Les souris invalidées pour le gène du CNTF n’ont pas de phénotype majeur, elles présentent une diminution transitoire du nombre de motoneurones faciaux entre quatre semaines et six mois après la naissance (-30%), ainsi qu’une légère atrophie cellulaire (Masu et al., 1993). En revanche, les souris invalidées pour le gène du CNTFR-α ont de graves déficits, ne présentent pas le réflexe moteur de succion et meurent quelques heures après la naissance (DeChiara et al., 1995). De plus, ces souris présentent une diminution de 27 à 50% du nombre de motoneurones à la naissance alors que le nombre de neurones sympathiques est normal.Cette différence flagrante de phénotype entre les souris invalidées pour le CNTF ou son récepteur, suggère qu’il existe un autre ligand endogène pour le CNTFR-α, qui aurait un rôle important, en particulier au cours du développement embryonnaire quand CNTF n’est pas exprimé. Le groupe de Gascan a ainsi mis en évidence deux ligands endogènes potentiels : le complexe formé par la cardiotrophin like cytokine (CLC) et la cytokine-like factor 1 (CLF) (Elson et al., 2000) et la neuropoiétine (Derouet et al., 2004).

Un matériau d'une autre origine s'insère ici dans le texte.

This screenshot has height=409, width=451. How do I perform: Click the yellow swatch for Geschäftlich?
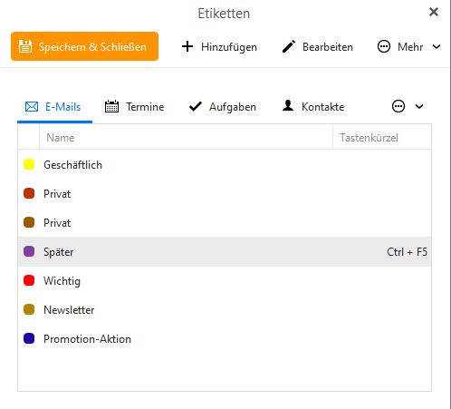[x=29, y=164]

Le CNTF n’est donc pas un facteur neurotrophique ‘classique’ comme le NGF : il n’est pas exprimé pendant les phases critiques du développement embryonnaire cérébral quand se fait la sélection des neurones et des synapses, il n’est pas exprimé par les organes cibles (ex. les muscles) pour favoriser les motoneurones qui les innervent par action rétrograde et il n’est pas présent en quantité suffisante pour véritablement participer au soutien trophique des neurones en conditions normales. Ainsi, la fonction du CNTF parait être restreinte aux conditions de lésion, au cours desquelles il pourrait participer à l’activation des astrocytes.